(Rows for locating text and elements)
-------

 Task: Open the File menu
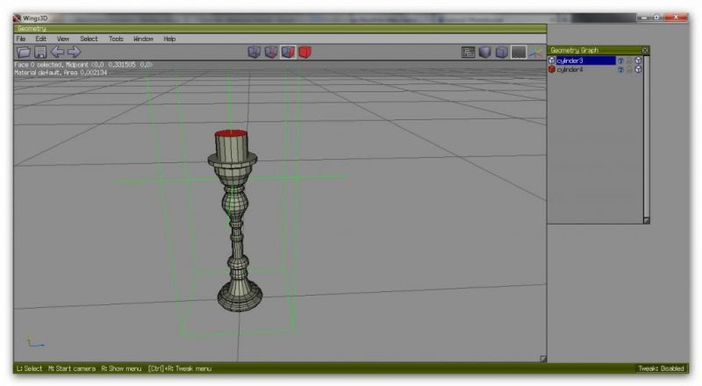pyautogui.click(x=21, y=39)
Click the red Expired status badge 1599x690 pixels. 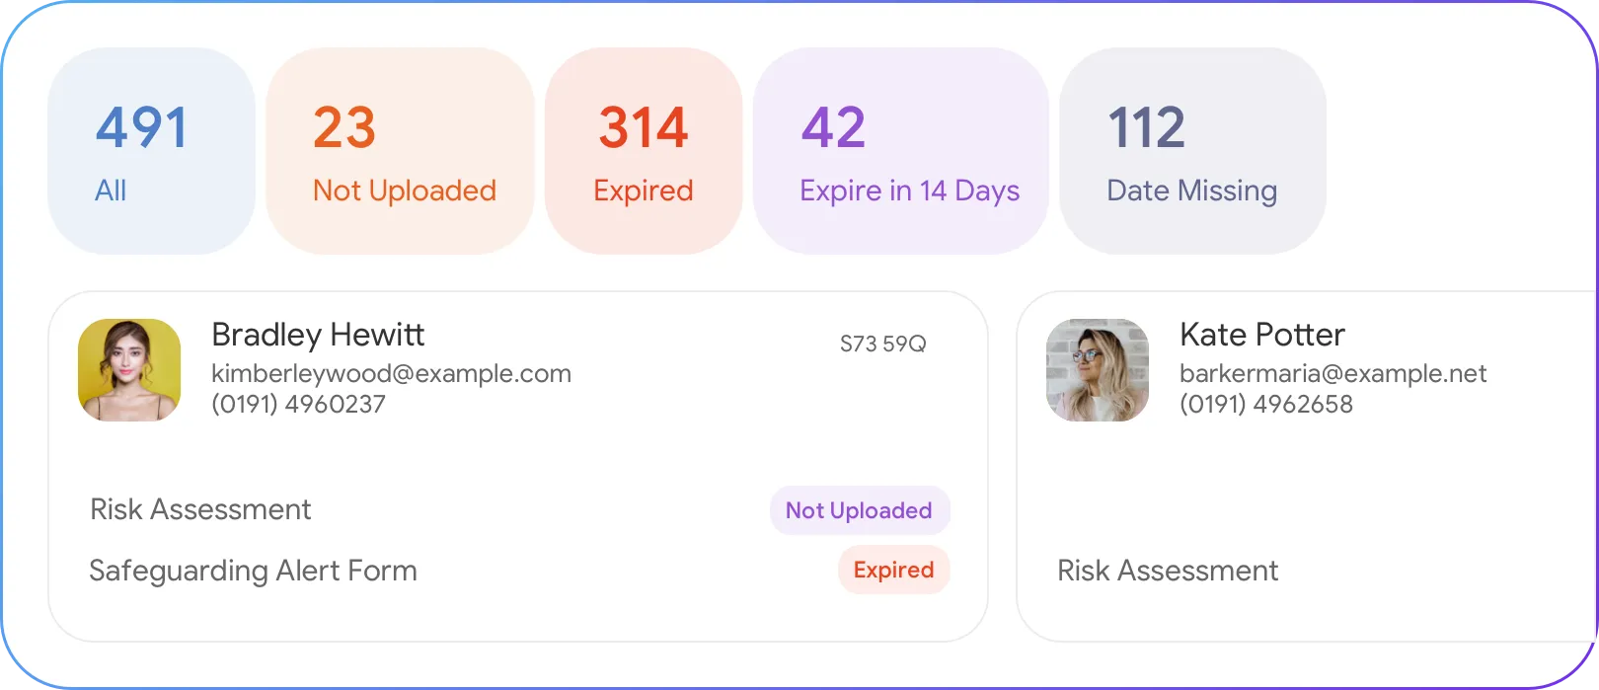click(x=893, y=571)
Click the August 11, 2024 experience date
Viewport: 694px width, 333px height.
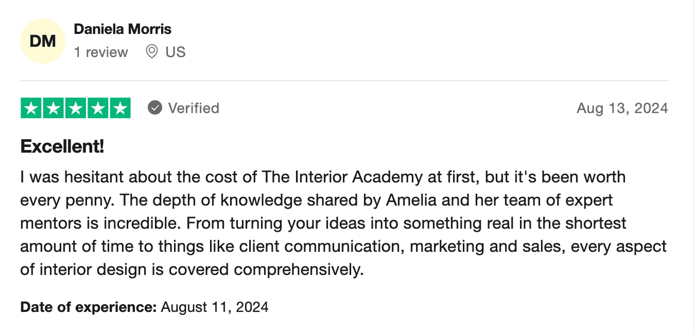215,307
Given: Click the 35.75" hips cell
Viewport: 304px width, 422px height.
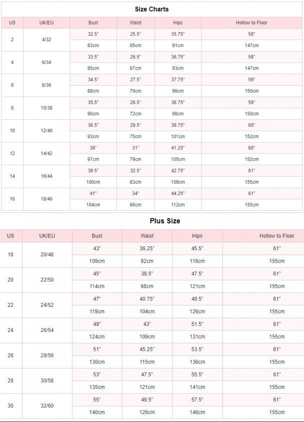Looking at the screenshot, I should 178,34.
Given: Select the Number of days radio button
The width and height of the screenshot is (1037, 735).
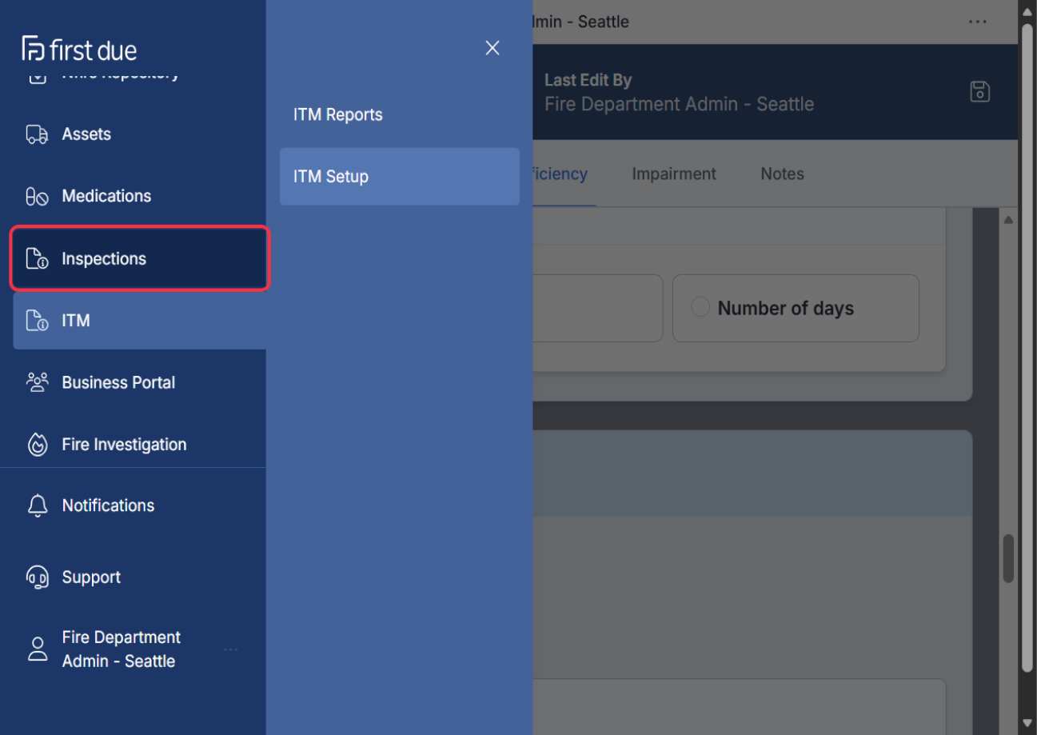Looking at the screenshot, I should (700, 308).
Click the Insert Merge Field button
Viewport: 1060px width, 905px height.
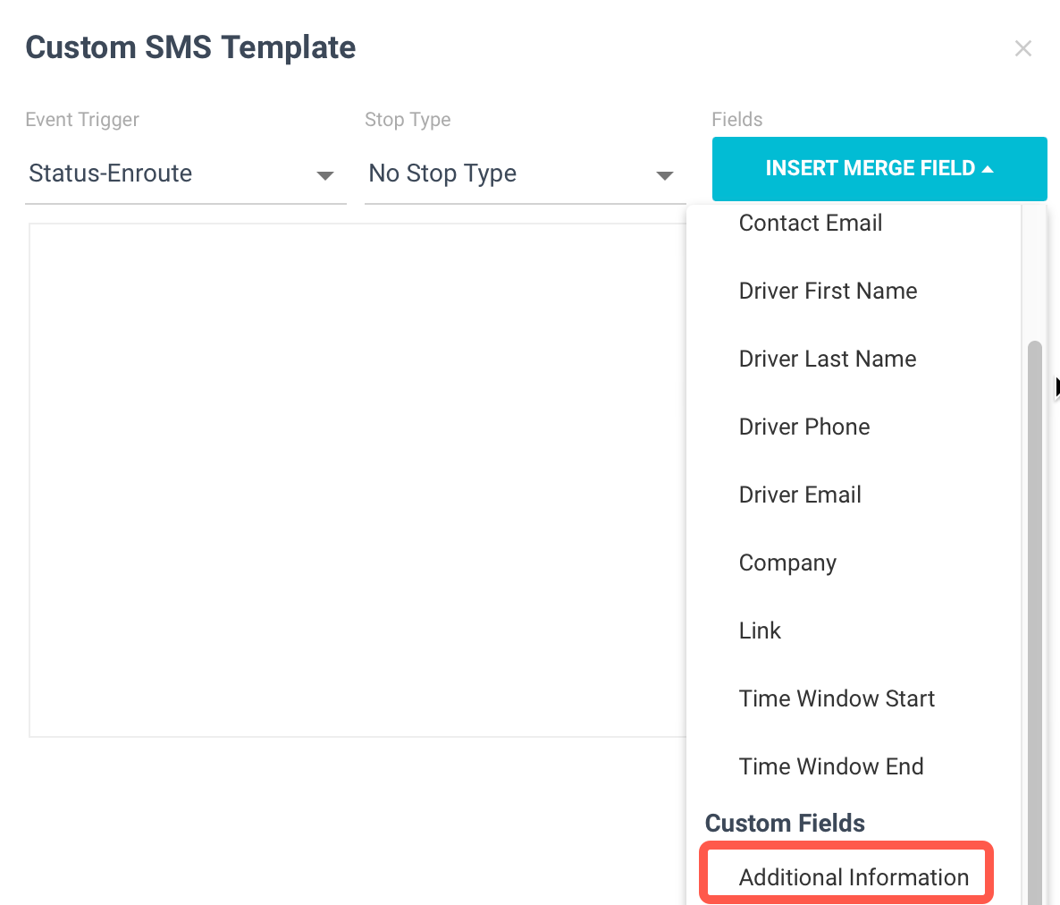[879, 168]
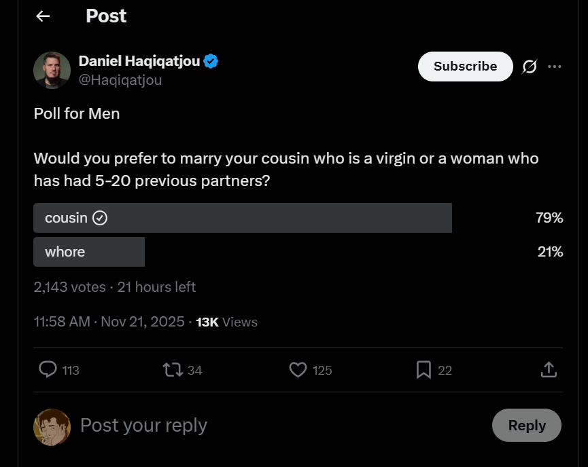Select the first poll option bar
Screen dimensions: 588x467
pos(242,218)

-------

Give the lines as a numbered list, beginning with the line that contains "Click the August 11, 2024 experience date" and going on through the last line of the rows, with blank lines skipped. Leave the pictures out of your answer.

1. Click the August 11, 2024 experience date
2. Viewport: 694px width, 333px height.
3. 215,307
4. Given: Click the 35.75" hips cell
5. Viewport: 304px width, 422px height.
6. Looking at the screenshot, I should 178,34.
7. Given: Select the Number of days radio button
8. The width and height of the screenshot is (1037, 735).
9. Looking at the screenshot, I should (700, 308).
10. Click the Insert Merge Field button
11. Viewport: 1060px width, 905px height.
12. [879, 168]
13. Select the first poll option bar
14. Screen dimensions: 588x467
15. pos(242,218)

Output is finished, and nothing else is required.